Don Huffines, of “My brother is a car dealer” fame, has narrowly beaten long-time incumbent State Senator John Carona. His campaign was ugly, won primarily through redefining what it means to be a conservative in the first place.

Gone are the days when a politician’s conservatism was measured by the policies they supported. Conservatism to Huffines (and many other candidates who made a name for themselves this election season), is more a rhetorical style than it is a list of policies to support.

Huffines defined himself as a conservative primarily by saying that because he was louder and more obnoxious in supporting right-wing ideals than his opponent he was the more conservative candidate in the race.

Ironically, conservatism is antithetical to radical right-wingedness. To be conservative, in the classical sense, is to be opposed to radical change in any political direction, left or right.
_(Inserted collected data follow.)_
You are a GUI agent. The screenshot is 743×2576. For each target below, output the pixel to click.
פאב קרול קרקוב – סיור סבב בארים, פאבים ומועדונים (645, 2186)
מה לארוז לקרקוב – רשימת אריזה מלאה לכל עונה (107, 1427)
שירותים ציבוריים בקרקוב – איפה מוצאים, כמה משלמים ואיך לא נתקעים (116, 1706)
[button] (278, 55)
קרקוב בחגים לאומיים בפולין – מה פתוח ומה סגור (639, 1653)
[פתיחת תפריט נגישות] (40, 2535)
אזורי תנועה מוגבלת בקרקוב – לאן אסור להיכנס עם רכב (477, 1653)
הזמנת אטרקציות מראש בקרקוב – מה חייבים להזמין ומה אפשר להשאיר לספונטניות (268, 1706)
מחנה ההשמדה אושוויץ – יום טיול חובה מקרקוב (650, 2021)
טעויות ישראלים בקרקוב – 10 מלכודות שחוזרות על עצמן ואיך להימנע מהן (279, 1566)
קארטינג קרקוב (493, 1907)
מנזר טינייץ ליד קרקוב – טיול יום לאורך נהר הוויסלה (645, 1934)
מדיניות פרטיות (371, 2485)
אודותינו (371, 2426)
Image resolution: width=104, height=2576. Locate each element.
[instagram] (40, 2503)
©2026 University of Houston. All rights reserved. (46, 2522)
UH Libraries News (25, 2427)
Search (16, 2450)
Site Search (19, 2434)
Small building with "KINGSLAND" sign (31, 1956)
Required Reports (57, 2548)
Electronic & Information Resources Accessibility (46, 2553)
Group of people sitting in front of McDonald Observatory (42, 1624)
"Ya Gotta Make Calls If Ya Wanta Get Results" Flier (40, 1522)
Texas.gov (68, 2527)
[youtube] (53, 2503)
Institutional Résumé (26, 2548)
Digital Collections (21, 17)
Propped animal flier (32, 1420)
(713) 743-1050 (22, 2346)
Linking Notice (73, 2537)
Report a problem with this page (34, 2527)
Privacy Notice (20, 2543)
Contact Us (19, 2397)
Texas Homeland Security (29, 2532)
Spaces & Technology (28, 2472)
Conservatives prefer to move the Overton window, rather than tear it out of the wall and throw it across the room.

So Corona now joins a long list of deposed politicians deemed, ultimately, too conservative in their support of right-wing ideas. Radicalism has taken over to such an extent that it has co-opted the definition of that to which it was once diametrically opposed.

And so once respectable politicians are now reduced to yelling in campaign ads that they’ll “oppose the Obama agenda,” as if saying no constitutes a political platform. To see reform-minded politicians reduced to meaningless platitudes and talking points is profoundly disturbing. Policy is all that matters once a candidate starts governing. But voters would rather hear complaints that an opponent once said something nice to a Democrat than hear a candidate’s position on entitlement reform, so now candidates like Katrina Pierson can give Pete Sessions a run for his money.

This dynamic may create good campaigners, but it wreaks havoc on the quality of a legislative body.